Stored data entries
--- START ---
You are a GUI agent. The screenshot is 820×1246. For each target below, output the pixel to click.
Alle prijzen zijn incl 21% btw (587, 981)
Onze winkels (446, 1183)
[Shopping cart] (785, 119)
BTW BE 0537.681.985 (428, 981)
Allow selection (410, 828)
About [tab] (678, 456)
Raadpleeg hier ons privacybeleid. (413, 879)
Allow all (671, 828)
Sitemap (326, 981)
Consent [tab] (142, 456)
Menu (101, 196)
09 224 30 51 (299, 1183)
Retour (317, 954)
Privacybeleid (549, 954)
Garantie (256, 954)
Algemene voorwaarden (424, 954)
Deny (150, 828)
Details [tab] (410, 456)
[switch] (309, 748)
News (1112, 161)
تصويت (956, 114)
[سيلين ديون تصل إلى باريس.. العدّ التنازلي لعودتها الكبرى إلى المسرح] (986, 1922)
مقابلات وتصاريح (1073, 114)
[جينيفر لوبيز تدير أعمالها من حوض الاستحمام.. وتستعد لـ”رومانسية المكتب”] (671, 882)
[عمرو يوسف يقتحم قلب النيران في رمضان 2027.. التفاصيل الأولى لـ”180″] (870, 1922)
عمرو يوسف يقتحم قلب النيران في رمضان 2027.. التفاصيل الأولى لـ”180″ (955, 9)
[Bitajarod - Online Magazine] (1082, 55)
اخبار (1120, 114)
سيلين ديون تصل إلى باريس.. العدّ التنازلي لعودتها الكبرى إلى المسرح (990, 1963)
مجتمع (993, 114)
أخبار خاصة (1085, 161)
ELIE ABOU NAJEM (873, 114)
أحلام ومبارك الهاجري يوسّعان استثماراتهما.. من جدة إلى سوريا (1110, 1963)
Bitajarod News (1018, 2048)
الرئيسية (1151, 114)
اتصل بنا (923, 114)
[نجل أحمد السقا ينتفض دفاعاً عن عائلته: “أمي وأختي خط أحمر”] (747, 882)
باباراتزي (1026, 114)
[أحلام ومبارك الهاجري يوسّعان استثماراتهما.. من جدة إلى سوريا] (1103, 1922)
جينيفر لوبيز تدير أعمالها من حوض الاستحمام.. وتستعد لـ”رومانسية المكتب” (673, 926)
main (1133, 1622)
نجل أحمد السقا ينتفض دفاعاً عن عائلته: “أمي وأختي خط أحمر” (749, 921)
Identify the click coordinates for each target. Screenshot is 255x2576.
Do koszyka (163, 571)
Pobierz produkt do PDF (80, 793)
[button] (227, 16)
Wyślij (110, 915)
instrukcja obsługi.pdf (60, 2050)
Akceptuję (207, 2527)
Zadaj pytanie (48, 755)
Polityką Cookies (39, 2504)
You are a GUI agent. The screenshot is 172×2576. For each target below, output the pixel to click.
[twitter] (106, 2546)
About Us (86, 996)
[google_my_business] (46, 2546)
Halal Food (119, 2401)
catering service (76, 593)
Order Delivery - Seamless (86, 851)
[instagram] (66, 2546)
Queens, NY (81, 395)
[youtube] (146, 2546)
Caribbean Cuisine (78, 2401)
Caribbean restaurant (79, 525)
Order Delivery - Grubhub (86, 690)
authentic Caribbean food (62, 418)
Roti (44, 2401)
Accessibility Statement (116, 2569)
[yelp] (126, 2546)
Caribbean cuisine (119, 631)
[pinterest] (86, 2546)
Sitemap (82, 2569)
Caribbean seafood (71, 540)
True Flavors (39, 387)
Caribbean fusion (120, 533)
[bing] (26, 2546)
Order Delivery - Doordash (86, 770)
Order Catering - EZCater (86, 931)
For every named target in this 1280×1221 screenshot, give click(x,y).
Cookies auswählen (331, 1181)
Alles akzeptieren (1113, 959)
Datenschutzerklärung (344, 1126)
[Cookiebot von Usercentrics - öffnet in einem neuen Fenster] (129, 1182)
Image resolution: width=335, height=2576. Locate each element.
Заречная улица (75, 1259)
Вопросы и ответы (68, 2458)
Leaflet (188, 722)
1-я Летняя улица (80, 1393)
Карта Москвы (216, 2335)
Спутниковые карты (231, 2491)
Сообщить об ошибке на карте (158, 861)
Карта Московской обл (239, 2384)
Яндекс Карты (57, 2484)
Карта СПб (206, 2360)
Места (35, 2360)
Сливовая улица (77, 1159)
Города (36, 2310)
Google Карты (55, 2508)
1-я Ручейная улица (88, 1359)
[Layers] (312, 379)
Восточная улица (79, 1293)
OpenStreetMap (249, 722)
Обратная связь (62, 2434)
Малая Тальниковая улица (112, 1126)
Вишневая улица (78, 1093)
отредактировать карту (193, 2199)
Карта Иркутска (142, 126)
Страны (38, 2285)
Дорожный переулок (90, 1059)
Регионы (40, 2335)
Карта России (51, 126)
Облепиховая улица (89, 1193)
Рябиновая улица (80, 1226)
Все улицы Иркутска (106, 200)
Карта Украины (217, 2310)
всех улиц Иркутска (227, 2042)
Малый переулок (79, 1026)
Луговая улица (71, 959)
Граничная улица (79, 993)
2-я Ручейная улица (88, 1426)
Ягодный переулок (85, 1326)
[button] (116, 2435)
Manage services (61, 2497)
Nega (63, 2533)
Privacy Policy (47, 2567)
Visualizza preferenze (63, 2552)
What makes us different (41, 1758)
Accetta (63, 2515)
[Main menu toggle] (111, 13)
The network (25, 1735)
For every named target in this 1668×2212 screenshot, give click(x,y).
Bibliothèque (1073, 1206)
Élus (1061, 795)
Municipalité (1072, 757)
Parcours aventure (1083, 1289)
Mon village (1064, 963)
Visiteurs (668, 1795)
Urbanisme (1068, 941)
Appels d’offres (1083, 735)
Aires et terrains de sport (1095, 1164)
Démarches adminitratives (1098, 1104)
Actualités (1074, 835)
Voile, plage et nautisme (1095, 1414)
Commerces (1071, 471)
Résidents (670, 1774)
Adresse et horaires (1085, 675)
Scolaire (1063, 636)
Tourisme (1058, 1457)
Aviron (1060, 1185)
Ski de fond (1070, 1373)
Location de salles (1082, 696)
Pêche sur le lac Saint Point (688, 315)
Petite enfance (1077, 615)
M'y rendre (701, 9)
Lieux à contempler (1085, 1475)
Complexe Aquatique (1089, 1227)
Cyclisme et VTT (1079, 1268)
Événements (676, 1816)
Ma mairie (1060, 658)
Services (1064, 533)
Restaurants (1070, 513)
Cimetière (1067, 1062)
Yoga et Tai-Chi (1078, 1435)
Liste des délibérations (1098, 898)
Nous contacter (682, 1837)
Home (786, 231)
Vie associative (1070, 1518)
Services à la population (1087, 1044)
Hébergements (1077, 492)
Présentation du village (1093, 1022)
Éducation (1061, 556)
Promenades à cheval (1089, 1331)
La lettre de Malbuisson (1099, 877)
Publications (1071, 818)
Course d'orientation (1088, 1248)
--- END ---
» **What you will do**
Line by line, the data should be returned exactly as written.

» **Exercise answer**
You are a GUI agent. The screenshot is 820×1246. For each target below, output the pixel to click.
Alle prijzen zijn incl 21% btw (587, 981)
Onze winkels (446, 1183)
[Shopping cart] (785, 119)
BTW BE 0537.681.985 (428, 981)
Allow selection (410, 828)
About [tab] (678, 456)
Raadpleeg hier ons privacybeleid. (413, 879)
Allow all (671, 828)
Sitemap (326, 981)
Consent [tab] (142, 456)
Menu (101, 196)
09 224 30 51 (299, 1183)
Retour (317, 954)
Privacybeleid (549, 954)
Garantie (256, 954)
Algemene voorwaarden (424, 954)
Deny (150, 828)
Details [tab] (410, 456)
[switch] (309, 748)
News (1112, 161)
تصويت (956, 114)
[سيلين ديون تصل إلى باريس.. العدّ التنازلي لعودتها الكبرى إلى المسرح] (986, 1922)
مقابلات وتصاريح (1073, 114)
[جينيفر لوبيز تدير أعمالها من حوض الاستحمام.. وتستعد لـ”رومانسية المكتب”] (671, 882)
[عمرو يوسف يقتحم قلب النيران في رمضان 2027.. التفاصيل الأولى لـ”180″] (870, 1922)
عمرو يوسف يقتحم قلب النيران في رمضان 2027.. التفاصيل الأولى لـ”180″ (955, 9)
[Bitajarod - Online Magazine] (1082, 55)
اخبار (1120, 114)
سيلين ديون تصل إلى باريس.. العدّ التنازلي لعودتها الكبرى إلى المسرح (990, 1963)
مجتمع (993, 114)
أخبار خاصة (1085, 161)
ELIE ABOU NAJEM (873, 114)
أحلام ومبارك الهاجري يوسّعان استثماراتهما.. من جدة إلى سوريا (1110, 1963)
Bitajarod News (1018, 2048)
الرئيسية (1151, 114)
اتصل بنا (923, 114)
[نجل أحمد السقا ينتفض دفاعاً عن عائلته: “أمي وأختي خط أحمر”] (747, 882)
باباراتزي (1026, 114)
[أحلام ومبارك الهاجري يوسّعان استثماراتهما.. من جدة إلى سوريا] (1103, 1922)
جينيفر لوبيز تدير أعمالها من حوض الاستحمام.. وتستعد لـ”رومانسية المكتب” (673, 926)
main (1133, 1622)
نجل أحمد السقا ينتفض دفاعاً عن عائلته: “أمي وأختي خط أحمر” (749, 921)
Identify the click coordinates for each target. Screenshot is 255x2576.
Do koszyka (163, 571)
Pobierz produkt do PDF (80, 793)
[button] (227, 16)
Wyślij (110, 915)
instrukcja obsługi.pdf (60, 2050)
Akceptuję (207, 2527)
Zadaj pytanie (48, 755)
Polityką Cookies (39, 2504)
You are a GUI agent. The screenshot is 172×2576. For each target below, output the pixel to click.
[twitter] (106, 2546)
About Us (86, 996)
[google_my_business] (46, 2546)
Halal Food (119, 2401)
catering service (76, 593)
Order Delivery - Seamless (86, 851)
[instagram] (66, 2546)
Queens, NY (81, 395)
[youtube] (146, 2546)
Caribbean Cuisine (78, 2401)
Caribbean restaurant (79, 525)
Order Delivery - Grubhub (86, 690)
authentic Caribbean food (62, 418)
Roti (44, 2401)
Accessibility Statement (116, 2569)
[yelp] (126, 2546)
Caribbean cuisine (119, 631)
[pinterest] (86, 2546)
Sitemap (82, 2569)
Caribbean seafood (71, 540)
True Flavors (39, 387)
Caribbean fusion (120, 533)
[bing] (26, 2546)
Order Delivery - Doordash (86, 770)
Order Catering - EZCater (86, 931)
For every named target in this 1280×1221 screenshot, give click(x,y).
Cookies auswählen (331, 1181)
Alles akzeptieren (1113, 959)
Datenschutzerklärung (344, 1126)
[Cookiebot von Usercentrics - öffnet in einem neuen Fenster] (129, 1182)
Image resolution: width=335, height=2576. Locate each element.
Заречная улица (75, 1259)
Вопросы и ответы (68, 2458)
Leaflet (188, 722)
1-я Летняя улица (80, 1393)
Карта Москвы (216, 2335)
Спутниковые карты (231, 2491)
Сообщить об ошибке на карте (158, 861)
Карта Московской обл (239, 2384)
Яндекс Карты (57, 2484)
Карта СПб (206, 2360)
Места (35, 2360)
Сливовая улица (77, 1159)
Города (36, 2310)
Google Карты (55, 2508)
1-я Ручейная улица (88, 1359)
[Layers] (312, 379)
Восточная улица (79, 1293)
OpenStreetMap (249, 722)
Обратная связь (62, 2434)
Малая Тальниковая улица (112, 1126)
Вишневая улица (78, 1093)
отредактировать карту (193, 2199)
Карта Иркутска (142, 126)
Страны (38, 2285)
Дорожный переулок (90, 1059)
Регионы (40, 2335)
Карта России (51, 126)
Облепиховая улица (89, 1193)
Рябиновая улица (80, 1226)
Все улицы Иркутска (106, 200)
Карта Украины (217, 2310)
всех улиц Иркутска (227, 2042)
Малый переулок (79, 1026)
Луговая улица (71, 959)
Граничная улица (79, 993)
2-я Ручейная улица (88, 1426)
Ягодный переулок (85, 1326)
[button] (116, 2435)
Manage services (61, 2497)
Nega (63, 2533)
Privacy Policy (47, 2567)
Visualizza preferenze (63, 2552)
What makes us different (41, 1758)
Accetta (63, 2515)
[Main menu toggle] (111, 13)
The network (25, 1735)
For every named target in this 1668×2212 screenshot, give click(x,y).
Bibliothèque (1073, 1206)
Élus (1061, 795)
Municipalité (1072, 757)
Parcours aventure (1083, 1289)
Mon village (1064, 963)
Visiteurs (668, 1795)
Urbanisme (1068, 941)
Appels d’offres (1083, 735)
Aires et terrains de sport (1095, 1164)
Démarches adminitratives (1098, 1104)
Actualités (1074, 835)
Voile, plage et nautisme (1095, 1414)
Commerces (1071, 471)
Résidents (670, 1774)
Adresse et horaires (1085, 675)
Scolaire (1063, 636)
Tourisme (1058, 1457)
Aviron (1060, 1185)
Ski de fond (1070, 1373)
Location de salles (1082, 696)
Pêche sur le lac Saint Point (688, 315)
Petite enfance (1077, 615)
M'y rendre (701, 9)
Lieux à contempler (1085, 1475)
Complexe Aquatique (1089, 1227)
Cyclisme et VTT (1079, 1268)
Événements (676, 1816)
Ma mairie (1060, 658)
Services (1064, 533)
Restaurants (1070, 513)
Cimetière (1067, 1062)
Yoga et Tai-Chi (1078, 1435)
Liste des délibérations (1098, 898)
Nous contacter (682, 1837)
Home (786, 231)
Vie associative (1070, 1518)
Services à la population (1087, 1044)
Hébergements (1077, 492)
Présentation du village (1093, 1022)
Éducation (1061, 556)
Promenades à cheval (1089, 1331)
La lettre de Malbuisson (1099, 877)
Publications (1071, 818)
Course d'orientation (1088, 1248)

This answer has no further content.